Exercising Bodily Autonomy as a Young Nigerian Woman
For the last article in the month of January, Chiamaka examines some ways in which Nigerian women grasp at the straws of agency in a society that deems fit to…
●2nd March 2023
Bodily autonomy is an incredibly touchy subject for women who grow up in conservative societies, regardless of our identities. Of course, some aspects of identity such as a woman’s class or standing in society may allow for more of a handle on bodily autonomy. However, as long as a person is blocked off from accessing that agency, it stands to remain that the knowledge of autonomy may just end in a basic understanding of it. For many Nigerian women, we learnt that our bodies did not belong to us from a young age. Our bodies have always belonged to our future husbands. We were not to make any decisions without considering the thoughts of the men waiting in front of us. Meanwhile, men were pretty much encouraged to explore life and see all what it had to offer them.

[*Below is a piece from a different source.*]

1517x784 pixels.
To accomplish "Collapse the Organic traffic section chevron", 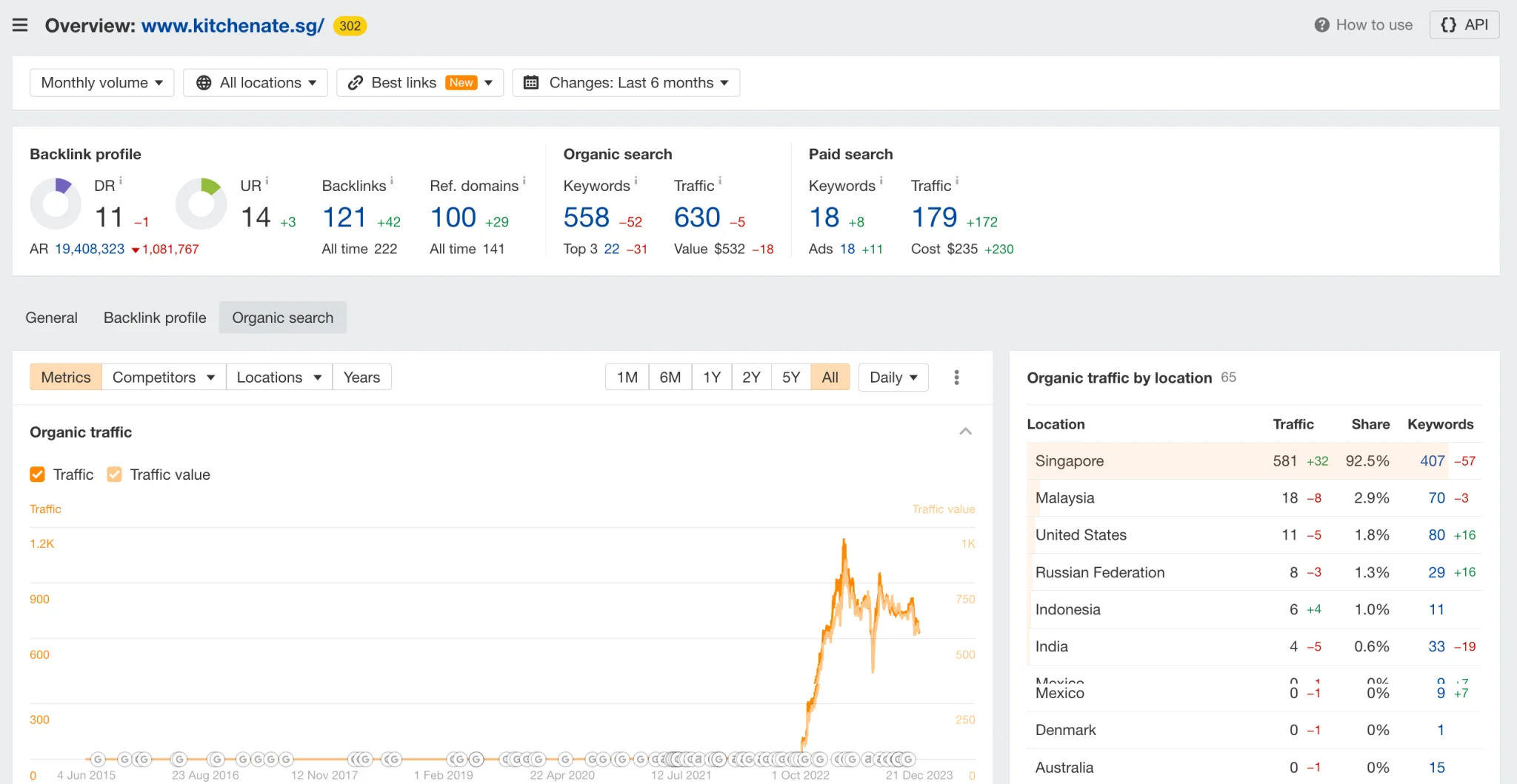I will click(965, 432).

This creates a sort of distortion in the way women see their agency and really, their ability to make important decisions. The patriarchal approach to raising girls stunts us from the beginning of our lives and ends up carrying well into adulthood. A woman who does not end up with a solid support system or acquires agency throughout life may never have those essential life skills. Most women do not even develop these skills, going instead from their father’s house straight into the husbands’. Many people insist that these kinds of women make better wives, because they are more malleable and less likely to argue or disagree with their husbands. The conditioning of Nigerian women to be doormats makes it increasingly difficult for us to practice autonomy in our younger years. I consider this to be anywhere from eighteen to our late twenties. Here are some ways in which Nigerian women in this age group can practice having bodily autonomy.
First, a young Nigerian woman has to be prepared to break some rules if she is to have any bodily autonomy. This is because the majority of people in her life are wildly against such occurrence and would not like the possibility of her exercising what should be a right. One way is to exercise sexual autonomy. This may be through having partners or even deliberately choosing to have none. Some women choose to explore body modifications and get them in places where their family or other inquiring eyes would be unable to see. Personal body piercings such as nipple piercings or VCH piercings are not visible to many. If a woman has grown up in a very conservative household, it is possible that even her family members do not look upon each other’s nudity. This is where the positive of the personal body piercing comes in. Tattoos can also be placed in nondescript areas, such as under the breasts.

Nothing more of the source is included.